>> begin

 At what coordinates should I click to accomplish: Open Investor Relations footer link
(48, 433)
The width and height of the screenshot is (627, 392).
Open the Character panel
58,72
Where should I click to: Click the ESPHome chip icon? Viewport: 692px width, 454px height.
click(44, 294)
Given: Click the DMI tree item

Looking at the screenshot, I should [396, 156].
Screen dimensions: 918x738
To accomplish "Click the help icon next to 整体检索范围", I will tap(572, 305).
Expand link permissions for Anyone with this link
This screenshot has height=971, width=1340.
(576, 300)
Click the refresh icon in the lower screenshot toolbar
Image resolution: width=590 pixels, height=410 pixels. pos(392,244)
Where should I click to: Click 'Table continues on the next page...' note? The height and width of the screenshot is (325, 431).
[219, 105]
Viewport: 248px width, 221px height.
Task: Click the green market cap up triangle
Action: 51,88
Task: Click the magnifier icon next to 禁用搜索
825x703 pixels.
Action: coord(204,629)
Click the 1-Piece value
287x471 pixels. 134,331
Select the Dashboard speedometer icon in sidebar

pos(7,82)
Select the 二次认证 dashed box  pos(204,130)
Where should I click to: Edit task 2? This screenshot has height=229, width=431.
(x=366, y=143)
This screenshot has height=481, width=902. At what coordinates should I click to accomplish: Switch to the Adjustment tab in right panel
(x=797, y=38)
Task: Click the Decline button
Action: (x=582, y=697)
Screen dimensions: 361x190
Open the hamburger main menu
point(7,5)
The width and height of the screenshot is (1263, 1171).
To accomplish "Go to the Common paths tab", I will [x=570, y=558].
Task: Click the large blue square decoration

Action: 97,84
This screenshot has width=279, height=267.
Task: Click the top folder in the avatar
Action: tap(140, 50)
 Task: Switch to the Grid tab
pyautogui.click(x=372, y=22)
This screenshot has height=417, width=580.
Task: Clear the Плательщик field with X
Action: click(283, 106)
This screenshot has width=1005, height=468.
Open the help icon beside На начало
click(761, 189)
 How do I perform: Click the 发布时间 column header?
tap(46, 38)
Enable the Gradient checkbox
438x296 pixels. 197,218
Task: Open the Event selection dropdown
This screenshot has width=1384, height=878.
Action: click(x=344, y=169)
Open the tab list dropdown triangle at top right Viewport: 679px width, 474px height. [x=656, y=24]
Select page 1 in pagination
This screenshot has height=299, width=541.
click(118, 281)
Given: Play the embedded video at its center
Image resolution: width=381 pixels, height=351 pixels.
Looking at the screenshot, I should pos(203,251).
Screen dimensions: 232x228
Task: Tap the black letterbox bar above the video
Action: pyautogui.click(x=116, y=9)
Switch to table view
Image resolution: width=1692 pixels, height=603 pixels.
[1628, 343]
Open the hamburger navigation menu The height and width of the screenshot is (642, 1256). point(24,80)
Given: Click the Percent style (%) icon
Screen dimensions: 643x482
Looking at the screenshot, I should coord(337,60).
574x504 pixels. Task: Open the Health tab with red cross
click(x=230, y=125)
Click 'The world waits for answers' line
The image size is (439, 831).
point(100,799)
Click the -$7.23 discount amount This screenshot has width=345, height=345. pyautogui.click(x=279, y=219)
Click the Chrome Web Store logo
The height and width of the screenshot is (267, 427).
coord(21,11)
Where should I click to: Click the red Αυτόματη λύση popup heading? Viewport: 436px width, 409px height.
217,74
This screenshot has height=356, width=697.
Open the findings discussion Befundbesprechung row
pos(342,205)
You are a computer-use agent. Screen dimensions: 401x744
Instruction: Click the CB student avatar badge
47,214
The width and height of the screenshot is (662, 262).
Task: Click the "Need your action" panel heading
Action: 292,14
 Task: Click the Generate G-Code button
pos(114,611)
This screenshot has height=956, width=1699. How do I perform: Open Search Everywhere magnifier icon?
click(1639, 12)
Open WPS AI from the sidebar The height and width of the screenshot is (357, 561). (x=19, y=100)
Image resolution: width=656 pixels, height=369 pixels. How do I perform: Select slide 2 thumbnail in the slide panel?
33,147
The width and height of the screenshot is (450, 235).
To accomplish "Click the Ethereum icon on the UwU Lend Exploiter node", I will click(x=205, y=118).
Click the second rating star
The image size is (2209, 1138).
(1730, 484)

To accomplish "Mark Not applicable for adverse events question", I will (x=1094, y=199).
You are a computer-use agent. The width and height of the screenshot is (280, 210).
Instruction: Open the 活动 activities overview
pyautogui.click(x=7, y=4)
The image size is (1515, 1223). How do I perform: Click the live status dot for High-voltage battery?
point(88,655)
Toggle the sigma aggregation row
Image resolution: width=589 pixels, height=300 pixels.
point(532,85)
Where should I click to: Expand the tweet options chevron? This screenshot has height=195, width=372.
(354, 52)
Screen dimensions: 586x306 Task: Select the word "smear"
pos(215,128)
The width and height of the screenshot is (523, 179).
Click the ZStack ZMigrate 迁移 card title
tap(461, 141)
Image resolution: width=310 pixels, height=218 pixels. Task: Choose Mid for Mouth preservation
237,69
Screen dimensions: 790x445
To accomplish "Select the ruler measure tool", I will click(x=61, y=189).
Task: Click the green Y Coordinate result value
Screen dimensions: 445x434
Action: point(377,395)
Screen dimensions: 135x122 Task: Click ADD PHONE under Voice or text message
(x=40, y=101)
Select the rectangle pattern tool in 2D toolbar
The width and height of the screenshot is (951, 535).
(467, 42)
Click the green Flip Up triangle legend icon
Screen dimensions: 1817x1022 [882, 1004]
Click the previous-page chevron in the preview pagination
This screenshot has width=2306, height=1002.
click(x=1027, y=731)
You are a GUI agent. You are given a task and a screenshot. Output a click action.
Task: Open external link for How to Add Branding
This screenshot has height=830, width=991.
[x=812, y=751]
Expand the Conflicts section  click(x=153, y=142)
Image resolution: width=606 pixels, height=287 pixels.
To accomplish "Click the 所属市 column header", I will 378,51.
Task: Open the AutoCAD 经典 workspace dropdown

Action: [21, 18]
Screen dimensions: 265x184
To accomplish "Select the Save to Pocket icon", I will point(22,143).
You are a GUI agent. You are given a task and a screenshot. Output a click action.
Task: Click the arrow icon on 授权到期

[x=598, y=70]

>> end

Stated exercise - Copy all of the rows above word for word, with nothing changed.

Solved problem -
 At what coordinates should I click to accomplish: Open Investor Relations footer link
(48, 433)
The width and height of the screenshot is (627, 392).
Open the Character panel
58,72
Where should I click to: Click the ESPHome chip icon? Viewport: 692px width, 454px height.
click(44, 294)
Given: Click the DMI tree item

Looking at the screenshot, I should [396, 156].
Screen dimensions: 918x738
To accomplish "Click the help icon next to 整体检索范围", I will tap(572, 305).
Expand link permissions for Anyone with this link
This screenshot has height=971, width=1340.
(576, 300)
Click the refresh icon in the lower screenshot toolbar
Image resolution: width=590 pixels, height=410 pixels. pos(392,244)
Where should I click to: Click 'Table continues on the next page...' note? The height and width of the screenshot is (325, 431).
[219, 105]
Viewport: 248px width, 221px height.
Task: Click the green market cap up triangle
Action: 51,88
Task: Click the magnifier icon next to 禁用搜索
825x703 pixels.
Action: coord(204,629)
Click the 1-Piece value
287x471 pixels. 134,331
Select the Dashboard speedometer icon in sidebar

pos(7,82)
Select the 二次认证 dashed box  pos(204,130)
Where should I click to: Edit task 2? This screenshot has height=229, width=431.
(x=366, y=143)
This screenshot has height=481, width=902. At what coordinates should I click to accomplish: Switch to the Adjustment tab in right panel
(x=797, y=38)
Task: Click the Decline button
Action: (x=582, y=697)
Screen dimensions: 361x190
Open the hamburger main menu
point(7,5)
The width and height of the screenshot is (1263, 1171).
To accomplish "Go to the Common paths tab", I will [x=570, y=558].
Task: Click the large blue square decoration

Action: 97,84
This screenshot has width=279, height=267.
Task: Click the top folder in the avatar
Action: tap(140, 50)
 Task: Switch to the Grid tab
pyautogui.click(x=372, y=22)
This screenshot has height=417, width=580.
Task: Clear the Плательщик field with X
Action: click(283, 106)
This screenshot has width=1005, height=468.
Open the help icon beside На начало
click(761, 189)
 How do I perform: Click the 发布时间 column header?
tap(46, 38)
Enable the Gradient checkbox
438x296 pixels. 197,218
Task: Open the Event selection dropdown
This screenshot has width=1384, height=878.
Action: click(x=344, y=169)
Open the tab list dropdown triangle at top right Viewport: 679px width, 474px height. [x=656, y=24]
Select page 1 in pagination
This screenshot has height=299, width=541.
click(118, 281)
Given: Play the embedded video at its center
Image resolution: width=381 pixels, height=351 pixels.
Looking at the screenshot, I should pos(203,251).
Screen dimensions: 232x228
Task: Tap the black letterbox bar above the video
Action: pyautogui.click(x=116, y=9)
Switch to table view
Image resolution: width=1692 pixels, height=603 pixels.
[1628, 343]
Open the hamburger navigation menu The height and width of the screenshot is (642, 1256). point(24,80)
Given: Click the Percent style (%) icon
Screen dimensions: 643x482
Looking at the screenshot, I should coord(337,60).
574x504 pixels. Task: Open the Health tab with red cross
click(x=230, y=125)
Click 'The world waits for answers' line
The image size is (439, 831).
point(100,799)
Click the -$7.23 discount amount This screenshot has width=345, height=345. pyautogui.click(x=279, y=219)
Click the Chrome Web Store logo
The height and width of the screenshot is (267, 427).
coord(21,11)
Where should I click to: Click the red Αυτόματη λύση popup heading? Viewport: 436px width, 409px height.
217,74
This screenshot has height=356, width=697.
Open the findings discussion Befundbesprechung row
pos(342,205)
You are a computer-use agent. Screen dimensions: 401x744
Instruction: Click the CB student avatar badge
47,214
The width and height of the screenshot is (662, 262).
Task: Click the "Need your action" panel heading
Action: 292,14
 Task: Click the Generate G-Code button
pos(114,611)
This screenshot has height=956, width=1699. How do I perform: Open Search Everywhere magnifier icon?
click(1639, 12)
Open WPS AI from the sidebar The height and width of the screenshot is (357, 561). (x=19, y=100)
Image resolution: width=656 pixels, height=369 pixels. How do I perform: Select slide 2 thumbnail in the slide panel?
33,147
The width and height of the screenshot is (450, 235).
To accomplish "Click the Ethereum icon on the UwU Lend Exploiter node", I will click(x=205, y=118).
Click the second rating star
The image size is (2209, 1138).
(1730, 484)

To accomplish "Mark Not applicable for adverse events question", I will (x=1094, y=199).
You are a computer-use agent. The width and height of the screenshot is (280, 210).
Instruction: Open the 活动 activities overview
pyautogui.click(x=7, y=4)
The image size is (1515, 1223). How do I perform: Click the live status dot for High-voltage battery?
point(88,655)
Toggle the sigma aggregation row
Image resolution: width=589 pixels, height=300 pixels.
point(532,85)
Where should I click to: Expand the tweet options chevron? This screenshot has height=195, width=372.
(354, 52)
Screen dimensions: 586x306 Task: Select the word "smear"
pos(215,128)
The width and height of the screenshot is (523, 179).
Click the ZStack ZMigrate 迁移 card title
tap(461, 141)
Image resolution: width=310 pixels, height=218 pixels. Task: Choose Mid for Mouth preservation
237,69
Screen dimensions: 790x445
To accomplish "Select the ruler measure tool", I will click(x=61, y=189).
Task: Click the green Y Coordinate result value
Screen dimensions: 445x434
Action: point(377,395)
Screen dimensions: 135x122 Task: Click ADD PHONE under Voice or text message
(x=40, y=101)
Select the rectangle pattern tool in 2D toolbar
The width and height of the screenshot is (951, 535).
(467, 42)
Click the green Flip Up triangle legend icon
Screen dimensions: 1817x1022 [882, 1004]
Click the previous-page chevron in the preview pagination
This screenshot has width=2306, height=1002.
click(x=1027, y=731)
You are a GUI agent. You are given a task and a screenshot. Output a click action.
Task: Open external link for How to Add Branding
This screenshot has height=830, width=991.
[x=812, y=751]
Expand the Conflicts section  click(x=153, y=142)
Image resolution: width=606 pixels, height=287 pixels.
To accomplish "Click the 所属市 column header", I will 378,51.
Task: Open the AutoCAD 经典 workspace dropdown

Action: [21, 18]
Screen dimensions: 265x184
To accomplish "Select the Save to Pocket icon", I will point(22,143).
You are a GUI agent. You are given a task and a screenshot. Output a click action.
Task: Click the arrow icon on 授权到期

[x=598, y=70]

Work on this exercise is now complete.